## PROBLEM
Using the entries that follow, give only the number of lines with the word "navigation" in them.
START DATA FOR THIS TASK
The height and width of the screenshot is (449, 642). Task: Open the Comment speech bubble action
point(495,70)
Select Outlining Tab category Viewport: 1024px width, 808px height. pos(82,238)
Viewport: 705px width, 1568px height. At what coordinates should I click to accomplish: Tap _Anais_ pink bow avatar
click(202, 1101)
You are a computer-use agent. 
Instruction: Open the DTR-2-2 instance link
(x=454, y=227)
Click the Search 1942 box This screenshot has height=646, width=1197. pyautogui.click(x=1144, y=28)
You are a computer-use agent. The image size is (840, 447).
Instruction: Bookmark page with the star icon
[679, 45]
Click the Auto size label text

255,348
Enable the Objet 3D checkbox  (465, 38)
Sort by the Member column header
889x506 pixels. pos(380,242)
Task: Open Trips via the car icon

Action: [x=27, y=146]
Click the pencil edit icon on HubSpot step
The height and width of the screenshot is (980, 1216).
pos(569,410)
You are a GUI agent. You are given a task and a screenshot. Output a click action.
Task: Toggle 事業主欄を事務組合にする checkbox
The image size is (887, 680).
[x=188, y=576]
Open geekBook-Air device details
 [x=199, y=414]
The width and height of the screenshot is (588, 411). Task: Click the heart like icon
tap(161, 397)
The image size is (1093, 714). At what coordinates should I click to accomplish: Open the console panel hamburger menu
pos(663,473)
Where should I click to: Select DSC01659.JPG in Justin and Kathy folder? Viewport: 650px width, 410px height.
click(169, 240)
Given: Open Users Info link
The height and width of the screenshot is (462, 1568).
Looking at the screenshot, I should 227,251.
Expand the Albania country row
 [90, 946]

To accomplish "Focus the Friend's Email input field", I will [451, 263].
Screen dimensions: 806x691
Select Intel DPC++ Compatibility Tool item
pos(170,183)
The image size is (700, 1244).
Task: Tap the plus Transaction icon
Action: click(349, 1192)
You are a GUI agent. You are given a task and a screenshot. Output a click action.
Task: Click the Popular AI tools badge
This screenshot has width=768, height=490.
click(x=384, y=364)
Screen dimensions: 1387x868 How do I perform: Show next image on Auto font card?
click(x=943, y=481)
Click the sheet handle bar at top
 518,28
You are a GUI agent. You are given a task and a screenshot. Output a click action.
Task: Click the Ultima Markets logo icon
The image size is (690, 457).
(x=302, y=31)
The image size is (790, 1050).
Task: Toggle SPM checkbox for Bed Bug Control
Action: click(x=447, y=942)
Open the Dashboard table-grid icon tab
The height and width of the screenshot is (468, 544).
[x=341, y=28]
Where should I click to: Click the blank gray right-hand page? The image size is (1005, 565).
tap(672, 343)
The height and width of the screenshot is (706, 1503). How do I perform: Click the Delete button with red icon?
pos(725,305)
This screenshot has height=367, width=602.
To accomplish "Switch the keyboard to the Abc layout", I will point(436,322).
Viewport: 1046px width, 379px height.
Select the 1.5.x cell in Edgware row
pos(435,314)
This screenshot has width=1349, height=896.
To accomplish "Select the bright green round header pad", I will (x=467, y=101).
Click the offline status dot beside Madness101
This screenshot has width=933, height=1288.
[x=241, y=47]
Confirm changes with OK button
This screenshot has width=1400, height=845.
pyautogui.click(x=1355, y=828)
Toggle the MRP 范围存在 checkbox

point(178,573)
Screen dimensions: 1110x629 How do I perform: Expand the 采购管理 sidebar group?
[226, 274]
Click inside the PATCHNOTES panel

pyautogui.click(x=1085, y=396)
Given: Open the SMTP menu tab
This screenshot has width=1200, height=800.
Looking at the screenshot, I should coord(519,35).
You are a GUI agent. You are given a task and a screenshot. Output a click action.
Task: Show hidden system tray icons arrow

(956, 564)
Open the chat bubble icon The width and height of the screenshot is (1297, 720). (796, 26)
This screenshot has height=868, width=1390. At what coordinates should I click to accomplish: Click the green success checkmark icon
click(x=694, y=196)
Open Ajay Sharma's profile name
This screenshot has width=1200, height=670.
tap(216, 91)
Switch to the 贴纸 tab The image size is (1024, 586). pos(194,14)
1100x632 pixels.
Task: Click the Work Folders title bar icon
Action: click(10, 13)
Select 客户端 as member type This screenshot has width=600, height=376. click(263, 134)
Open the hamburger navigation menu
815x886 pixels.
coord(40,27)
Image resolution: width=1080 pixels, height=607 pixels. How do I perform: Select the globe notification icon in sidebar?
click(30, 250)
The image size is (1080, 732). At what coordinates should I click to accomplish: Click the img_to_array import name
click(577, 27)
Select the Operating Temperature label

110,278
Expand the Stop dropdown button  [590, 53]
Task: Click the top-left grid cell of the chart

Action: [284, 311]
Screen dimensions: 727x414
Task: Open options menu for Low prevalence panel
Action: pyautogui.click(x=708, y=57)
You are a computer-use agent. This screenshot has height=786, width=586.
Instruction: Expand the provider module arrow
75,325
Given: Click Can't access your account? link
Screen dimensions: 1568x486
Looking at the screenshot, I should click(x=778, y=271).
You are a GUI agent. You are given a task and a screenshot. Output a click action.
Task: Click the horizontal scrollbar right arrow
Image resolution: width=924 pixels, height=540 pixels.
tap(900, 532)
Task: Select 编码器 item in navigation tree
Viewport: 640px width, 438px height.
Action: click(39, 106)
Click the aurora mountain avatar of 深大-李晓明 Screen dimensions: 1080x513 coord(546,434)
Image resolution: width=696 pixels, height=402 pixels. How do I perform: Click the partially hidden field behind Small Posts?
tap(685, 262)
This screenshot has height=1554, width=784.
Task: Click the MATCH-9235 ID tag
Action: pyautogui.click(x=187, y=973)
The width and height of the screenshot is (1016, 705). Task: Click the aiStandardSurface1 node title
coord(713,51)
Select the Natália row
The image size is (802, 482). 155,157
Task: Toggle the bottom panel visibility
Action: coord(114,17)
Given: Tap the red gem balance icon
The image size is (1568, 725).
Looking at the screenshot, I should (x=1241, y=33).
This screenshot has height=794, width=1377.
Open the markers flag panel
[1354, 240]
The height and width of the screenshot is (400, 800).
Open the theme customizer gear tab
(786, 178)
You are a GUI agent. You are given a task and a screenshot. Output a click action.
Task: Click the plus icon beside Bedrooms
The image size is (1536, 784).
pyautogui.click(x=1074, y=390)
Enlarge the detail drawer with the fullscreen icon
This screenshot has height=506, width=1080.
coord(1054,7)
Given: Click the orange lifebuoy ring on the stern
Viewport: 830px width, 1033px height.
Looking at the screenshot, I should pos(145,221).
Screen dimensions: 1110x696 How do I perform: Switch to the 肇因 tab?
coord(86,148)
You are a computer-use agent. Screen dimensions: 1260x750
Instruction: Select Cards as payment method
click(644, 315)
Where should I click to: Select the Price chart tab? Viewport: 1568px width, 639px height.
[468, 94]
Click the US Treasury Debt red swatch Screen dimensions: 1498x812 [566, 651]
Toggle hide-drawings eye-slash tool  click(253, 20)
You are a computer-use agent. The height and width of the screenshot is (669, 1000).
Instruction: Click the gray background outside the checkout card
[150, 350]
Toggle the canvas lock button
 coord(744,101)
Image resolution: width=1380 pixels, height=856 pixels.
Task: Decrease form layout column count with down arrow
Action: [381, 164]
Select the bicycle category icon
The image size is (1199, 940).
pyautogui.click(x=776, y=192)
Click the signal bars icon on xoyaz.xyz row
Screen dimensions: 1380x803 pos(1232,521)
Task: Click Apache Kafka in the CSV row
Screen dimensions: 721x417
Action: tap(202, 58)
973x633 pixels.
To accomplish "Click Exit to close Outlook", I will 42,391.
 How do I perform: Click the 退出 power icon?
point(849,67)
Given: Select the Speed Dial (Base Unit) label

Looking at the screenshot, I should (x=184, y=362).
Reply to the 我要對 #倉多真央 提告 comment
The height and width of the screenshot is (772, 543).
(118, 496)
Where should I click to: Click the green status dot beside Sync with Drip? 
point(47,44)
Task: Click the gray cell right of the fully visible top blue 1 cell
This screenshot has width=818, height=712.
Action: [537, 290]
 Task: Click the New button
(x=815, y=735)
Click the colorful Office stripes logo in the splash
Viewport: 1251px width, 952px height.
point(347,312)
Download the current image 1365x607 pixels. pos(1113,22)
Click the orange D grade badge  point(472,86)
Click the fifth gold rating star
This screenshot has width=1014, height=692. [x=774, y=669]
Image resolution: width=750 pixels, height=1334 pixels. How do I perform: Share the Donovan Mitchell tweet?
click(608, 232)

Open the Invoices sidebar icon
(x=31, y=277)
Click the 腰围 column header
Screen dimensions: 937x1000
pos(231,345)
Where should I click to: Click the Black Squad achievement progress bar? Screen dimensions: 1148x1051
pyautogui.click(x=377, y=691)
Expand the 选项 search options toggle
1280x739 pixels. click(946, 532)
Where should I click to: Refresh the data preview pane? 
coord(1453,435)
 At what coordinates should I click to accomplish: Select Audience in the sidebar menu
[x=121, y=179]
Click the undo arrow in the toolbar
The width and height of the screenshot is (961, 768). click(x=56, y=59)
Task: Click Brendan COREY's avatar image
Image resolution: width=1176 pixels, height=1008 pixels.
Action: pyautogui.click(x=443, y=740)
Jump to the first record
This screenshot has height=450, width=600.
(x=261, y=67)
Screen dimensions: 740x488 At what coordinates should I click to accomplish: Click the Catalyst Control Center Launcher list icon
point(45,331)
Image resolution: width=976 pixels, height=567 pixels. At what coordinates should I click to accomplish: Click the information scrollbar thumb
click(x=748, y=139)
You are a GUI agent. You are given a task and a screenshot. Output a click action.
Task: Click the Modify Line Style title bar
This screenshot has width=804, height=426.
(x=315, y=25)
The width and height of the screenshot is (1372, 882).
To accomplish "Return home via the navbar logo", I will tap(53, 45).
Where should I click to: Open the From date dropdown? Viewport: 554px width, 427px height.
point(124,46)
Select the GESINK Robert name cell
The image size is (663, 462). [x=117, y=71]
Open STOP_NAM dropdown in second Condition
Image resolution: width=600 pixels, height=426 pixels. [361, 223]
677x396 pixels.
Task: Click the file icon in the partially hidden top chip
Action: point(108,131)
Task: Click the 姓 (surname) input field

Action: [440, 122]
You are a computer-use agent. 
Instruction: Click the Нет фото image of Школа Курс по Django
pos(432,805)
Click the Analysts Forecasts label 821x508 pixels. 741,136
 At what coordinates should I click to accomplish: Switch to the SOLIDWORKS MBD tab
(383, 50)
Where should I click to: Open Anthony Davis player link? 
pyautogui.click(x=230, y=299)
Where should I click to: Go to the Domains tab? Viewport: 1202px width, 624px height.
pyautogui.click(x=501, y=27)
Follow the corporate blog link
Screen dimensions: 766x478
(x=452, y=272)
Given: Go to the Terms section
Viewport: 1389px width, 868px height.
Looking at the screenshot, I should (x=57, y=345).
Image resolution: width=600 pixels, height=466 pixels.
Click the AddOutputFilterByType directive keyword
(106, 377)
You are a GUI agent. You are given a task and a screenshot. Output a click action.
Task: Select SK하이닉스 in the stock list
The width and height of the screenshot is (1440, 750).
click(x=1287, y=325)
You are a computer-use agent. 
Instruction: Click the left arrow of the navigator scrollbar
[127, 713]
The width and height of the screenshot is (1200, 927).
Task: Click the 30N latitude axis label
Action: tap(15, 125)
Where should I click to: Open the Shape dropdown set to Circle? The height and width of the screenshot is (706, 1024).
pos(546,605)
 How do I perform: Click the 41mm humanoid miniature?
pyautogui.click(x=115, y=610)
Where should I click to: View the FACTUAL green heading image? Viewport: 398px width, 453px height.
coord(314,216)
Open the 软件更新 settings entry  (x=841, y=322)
END DATA FOR THIS TASK
## EXERCISE ANSWER
2